━━━ Provided data
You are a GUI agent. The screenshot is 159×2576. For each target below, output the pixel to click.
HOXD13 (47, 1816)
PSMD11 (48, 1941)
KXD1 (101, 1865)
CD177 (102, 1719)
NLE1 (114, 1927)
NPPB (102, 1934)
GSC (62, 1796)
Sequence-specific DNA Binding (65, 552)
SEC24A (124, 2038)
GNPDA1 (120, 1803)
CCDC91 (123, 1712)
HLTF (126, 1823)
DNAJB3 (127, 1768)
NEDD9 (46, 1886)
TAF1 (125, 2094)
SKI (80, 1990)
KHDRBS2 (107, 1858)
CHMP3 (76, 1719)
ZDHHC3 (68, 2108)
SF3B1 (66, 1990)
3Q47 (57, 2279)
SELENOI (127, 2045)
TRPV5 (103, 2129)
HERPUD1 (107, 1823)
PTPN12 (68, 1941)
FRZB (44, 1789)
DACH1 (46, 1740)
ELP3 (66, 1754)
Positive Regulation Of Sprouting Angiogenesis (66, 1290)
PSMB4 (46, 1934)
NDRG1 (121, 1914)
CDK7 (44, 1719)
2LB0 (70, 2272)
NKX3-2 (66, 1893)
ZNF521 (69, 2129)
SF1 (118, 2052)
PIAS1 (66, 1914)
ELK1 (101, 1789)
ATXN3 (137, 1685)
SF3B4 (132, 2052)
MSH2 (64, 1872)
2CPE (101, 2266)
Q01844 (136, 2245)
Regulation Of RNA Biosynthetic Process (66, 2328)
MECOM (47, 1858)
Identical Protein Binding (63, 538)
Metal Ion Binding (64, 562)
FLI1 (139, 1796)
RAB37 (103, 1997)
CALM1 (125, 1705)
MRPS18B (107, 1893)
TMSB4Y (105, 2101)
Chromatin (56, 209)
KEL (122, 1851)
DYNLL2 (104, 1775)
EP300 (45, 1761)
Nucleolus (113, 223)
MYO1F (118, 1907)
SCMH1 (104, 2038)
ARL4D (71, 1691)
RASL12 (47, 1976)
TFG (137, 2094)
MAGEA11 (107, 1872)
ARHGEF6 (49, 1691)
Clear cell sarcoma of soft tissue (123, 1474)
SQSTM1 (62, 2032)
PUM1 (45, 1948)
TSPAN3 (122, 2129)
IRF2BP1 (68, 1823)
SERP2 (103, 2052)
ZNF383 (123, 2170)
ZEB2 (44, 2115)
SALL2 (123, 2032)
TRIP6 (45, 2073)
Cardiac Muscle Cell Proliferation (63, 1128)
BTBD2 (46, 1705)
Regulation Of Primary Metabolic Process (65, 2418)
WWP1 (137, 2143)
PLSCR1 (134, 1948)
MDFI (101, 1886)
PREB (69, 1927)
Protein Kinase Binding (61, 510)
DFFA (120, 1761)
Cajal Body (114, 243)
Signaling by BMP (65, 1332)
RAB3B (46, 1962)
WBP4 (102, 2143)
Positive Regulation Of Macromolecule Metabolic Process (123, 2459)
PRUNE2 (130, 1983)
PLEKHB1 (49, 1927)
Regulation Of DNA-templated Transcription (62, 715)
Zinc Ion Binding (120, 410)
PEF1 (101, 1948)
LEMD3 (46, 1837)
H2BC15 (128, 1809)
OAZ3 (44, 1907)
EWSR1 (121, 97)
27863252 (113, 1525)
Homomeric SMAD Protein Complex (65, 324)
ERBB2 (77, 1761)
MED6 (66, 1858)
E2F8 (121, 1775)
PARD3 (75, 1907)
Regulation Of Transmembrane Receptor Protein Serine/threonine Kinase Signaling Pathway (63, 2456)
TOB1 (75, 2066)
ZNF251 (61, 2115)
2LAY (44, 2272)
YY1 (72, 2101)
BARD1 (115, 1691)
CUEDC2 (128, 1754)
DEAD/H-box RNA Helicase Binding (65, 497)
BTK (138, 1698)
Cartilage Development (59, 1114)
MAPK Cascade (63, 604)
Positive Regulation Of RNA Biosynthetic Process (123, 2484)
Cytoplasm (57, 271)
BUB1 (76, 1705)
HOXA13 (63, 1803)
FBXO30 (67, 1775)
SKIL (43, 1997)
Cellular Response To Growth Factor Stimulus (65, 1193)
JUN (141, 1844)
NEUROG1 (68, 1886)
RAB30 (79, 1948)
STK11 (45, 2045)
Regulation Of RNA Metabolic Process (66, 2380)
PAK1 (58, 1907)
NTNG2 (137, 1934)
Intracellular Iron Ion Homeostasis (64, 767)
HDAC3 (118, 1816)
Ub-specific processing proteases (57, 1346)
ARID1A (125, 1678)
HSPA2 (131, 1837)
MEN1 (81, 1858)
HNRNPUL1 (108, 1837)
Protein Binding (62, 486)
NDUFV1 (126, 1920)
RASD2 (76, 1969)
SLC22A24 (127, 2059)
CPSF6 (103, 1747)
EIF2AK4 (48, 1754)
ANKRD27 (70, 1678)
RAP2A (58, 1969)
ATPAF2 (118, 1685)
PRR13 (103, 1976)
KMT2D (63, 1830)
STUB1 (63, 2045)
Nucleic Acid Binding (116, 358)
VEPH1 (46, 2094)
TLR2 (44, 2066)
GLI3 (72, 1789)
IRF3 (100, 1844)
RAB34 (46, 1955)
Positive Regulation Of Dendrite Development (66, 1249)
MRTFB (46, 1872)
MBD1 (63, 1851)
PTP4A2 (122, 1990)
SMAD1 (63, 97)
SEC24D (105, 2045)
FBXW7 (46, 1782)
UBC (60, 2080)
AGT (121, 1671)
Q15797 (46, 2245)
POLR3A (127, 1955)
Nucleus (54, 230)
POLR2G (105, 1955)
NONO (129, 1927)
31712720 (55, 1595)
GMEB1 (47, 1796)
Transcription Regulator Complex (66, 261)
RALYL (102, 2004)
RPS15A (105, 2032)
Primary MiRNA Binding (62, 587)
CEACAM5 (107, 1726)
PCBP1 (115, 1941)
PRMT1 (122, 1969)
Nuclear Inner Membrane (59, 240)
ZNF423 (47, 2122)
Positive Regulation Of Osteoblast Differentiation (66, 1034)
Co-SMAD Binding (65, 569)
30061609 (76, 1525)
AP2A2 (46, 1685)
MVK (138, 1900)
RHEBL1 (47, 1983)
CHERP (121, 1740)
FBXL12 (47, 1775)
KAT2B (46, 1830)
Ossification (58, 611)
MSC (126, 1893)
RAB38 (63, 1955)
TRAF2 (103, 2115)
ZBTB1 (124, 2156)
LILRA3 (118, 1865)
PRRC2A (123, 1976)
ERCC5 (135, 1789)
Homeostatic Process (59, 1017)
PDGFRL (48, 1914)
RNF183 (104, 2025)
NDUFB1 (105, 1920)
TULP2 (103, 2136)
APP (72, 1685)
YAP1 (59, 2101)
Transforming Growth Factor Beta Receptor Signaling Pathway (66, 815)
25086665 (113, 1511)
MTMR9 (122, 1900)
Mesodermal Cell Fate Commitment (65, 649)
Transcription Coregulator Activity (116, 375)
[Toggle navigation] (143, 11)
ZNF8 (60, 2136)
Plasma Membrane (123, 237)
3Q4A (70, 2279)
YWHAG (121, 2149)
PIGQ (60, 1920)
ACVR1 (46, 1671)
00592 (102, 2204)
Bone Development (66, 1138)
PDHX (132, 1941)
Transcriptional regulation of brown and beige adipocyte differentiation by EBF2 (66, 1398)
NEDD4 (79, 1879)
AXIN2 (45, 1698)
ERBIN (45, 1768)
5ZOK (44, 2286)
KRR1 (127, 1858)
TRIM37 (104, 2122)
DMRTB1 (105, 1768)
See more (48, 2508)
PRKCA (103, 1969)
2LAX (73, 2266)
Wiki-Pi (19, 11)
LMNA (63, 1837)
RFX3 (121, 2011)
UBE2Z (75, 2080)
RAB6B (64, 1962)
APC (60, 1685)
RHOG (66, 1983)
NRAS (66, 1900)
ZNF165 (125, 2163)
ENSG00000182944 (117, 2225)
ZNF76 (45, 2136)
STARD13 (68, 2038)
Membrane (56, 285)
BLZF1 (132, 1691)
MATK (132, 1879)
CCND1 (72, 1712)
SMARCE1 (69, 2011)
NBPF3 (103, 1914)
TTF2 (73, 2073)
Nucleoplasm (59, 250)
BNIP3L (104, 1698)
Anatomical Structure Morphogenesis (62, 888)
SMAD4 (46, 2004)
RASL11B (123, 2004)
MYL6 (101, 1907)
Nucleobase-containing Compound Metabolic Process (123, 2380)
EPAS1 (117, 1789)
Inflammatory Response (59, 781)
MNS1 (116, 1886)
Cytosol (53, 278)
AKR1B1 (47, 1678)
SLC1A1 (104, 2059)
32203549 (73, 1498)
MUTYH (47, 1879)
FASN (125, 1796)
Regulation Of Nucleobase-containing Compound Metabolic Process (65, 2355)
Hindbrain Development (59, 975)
━━━━━━
━━━ Provided data
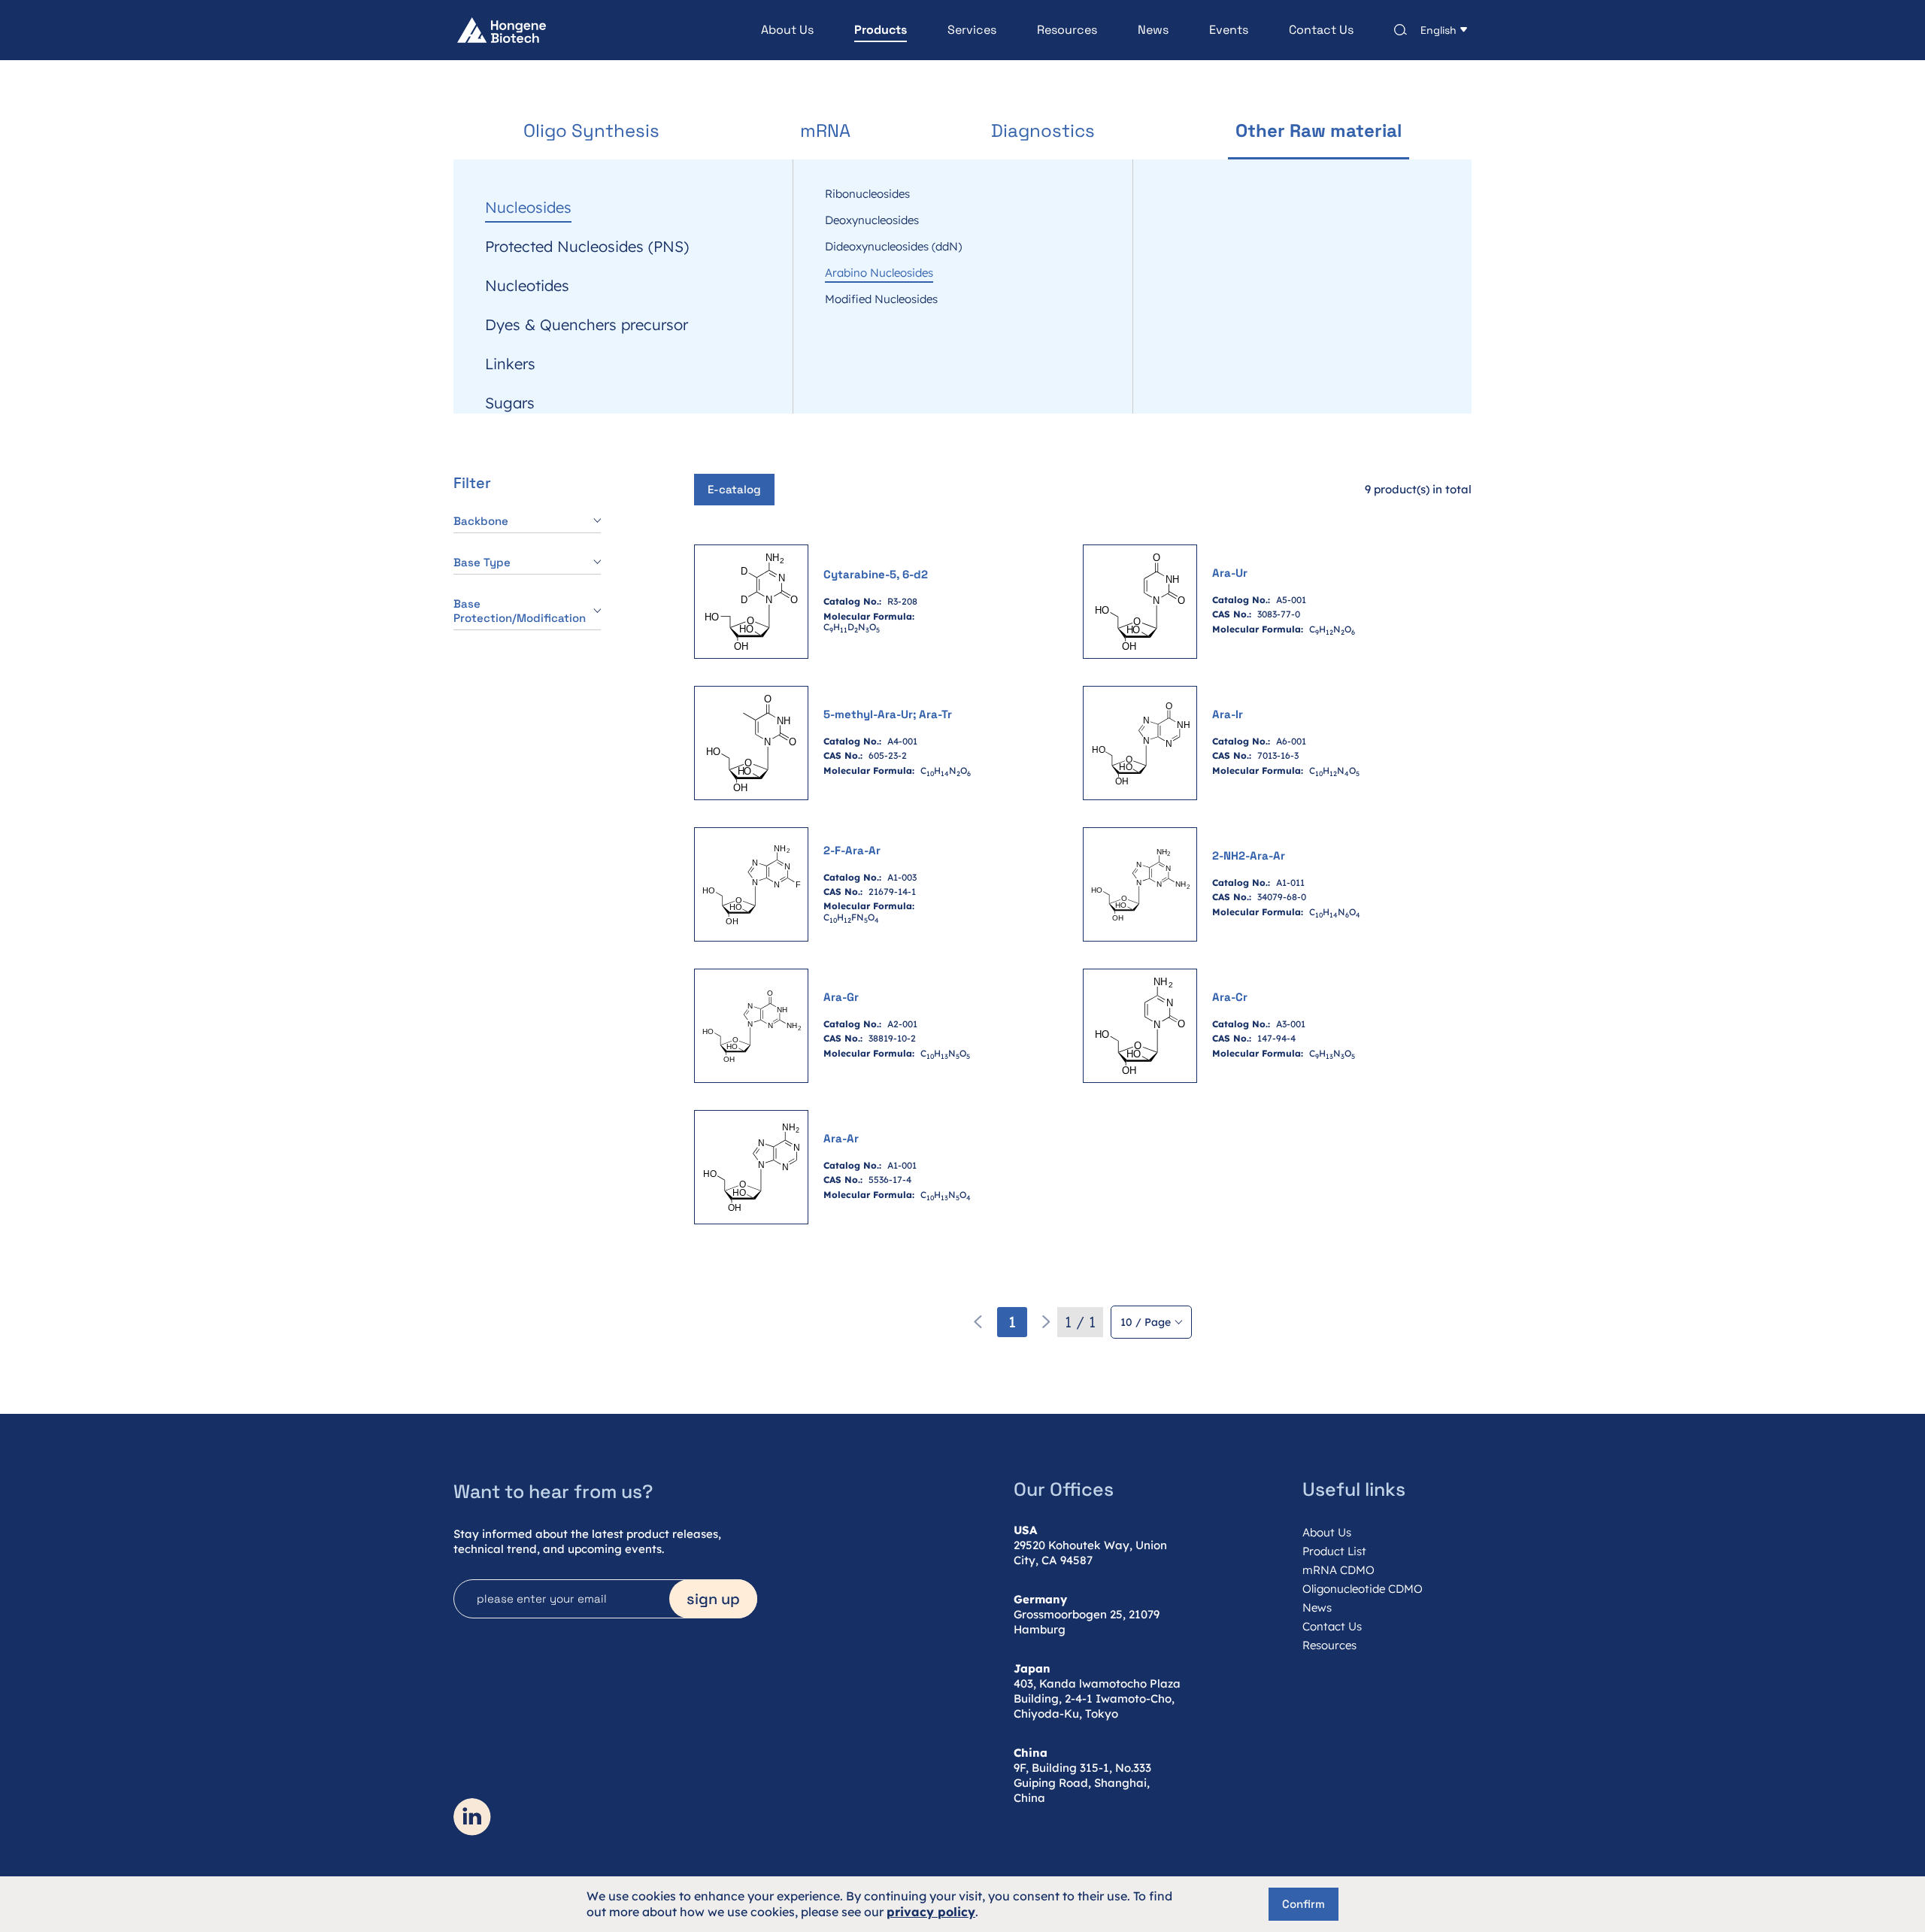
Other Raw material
━━━━━━
Problem to solve: In the listing above, find the line with "MTMR9 (122, 1900)" and the line with "Hindbrain Development (59, 975)"; set down exactly those two lines and every line between them, nothing more.

Output of the exercise:
MTMR9 (122, 1900)
Mesodermal Cell Fate Commitment (65, 649)
Transcription Coregulator Activity (116, 375)
[Toggle navigation] (143, 11)
ZNF8 (60, 2136)
Plasma Membrane (123, 237)
3Q4A (70, 2279)
YWHAG (121, 2149)
PIGQ (60, 1920)
ACVR1 (46, 1671)
00592 (102, 2204)
Bone Development (66, 1138)
PDHX (132, 1941)
Transcriptional regulation of brown and beige adipocyte differentiation by EBF2 (66, 1398)
NEDD4 (79, 1879)
AXIN2 (45, 1698)
ERBIN (45, 1768)
5ZOK (44, 2286)
KRR1 (127, 1858)
TRIM37 (104, 2122)
DMRTB1 (105, 1768)
See more (48, 2508)
PRKCA (103, 1969)
2LAX (73, 2266)
Wiki-Pi (19, 11)
LMNA (63, 1837)
RFX3 (121, 2011)
UBE2Z (75, 2080)
RAB6B (64, 1962)
APC (60, 1685)
RHOG (66, 1983)
NRAS (66, 1900)
ZNF165 (125, 2163)
ENSG00000182944 (117, 2225)
ZNF76 (45, 2136)
STARD13 (68, 2038)
Membrane (56, 285)
BLZF1 (132, 1691)
MATK (132, 1879)
CCND1 (72, 1712)
SMARCE1 (69, 2011)
NBPF3 (103, 1914)
TTF2 (73, 2073)
Nucleoplasm (59, 250)
BNIP3L (104, 1698)
Anatomical Structure Morphogenesis (62, 888)
SMAD4 (46, 2004)
RASL11B (123, 2004)
MYL6 (101, 1907)
Nucleobase-containing Compound Metabolic Process (123, 2380)
EPAS1 (117, 1789)
Inflammatory Response (59, 781)
MNS1 (116, 1886)
Cytosol (53, 278)
AKR1B1 (47, 1678)
SLC1A1 (104, 2059)
32203549 (73, 1498)
MUTYH (47, 1879)
FASN (125, 1796)
Regulation Of Nucleobase-containing Compound Metabolic Process (65, 2355)
Hindbrain Development (59, 975)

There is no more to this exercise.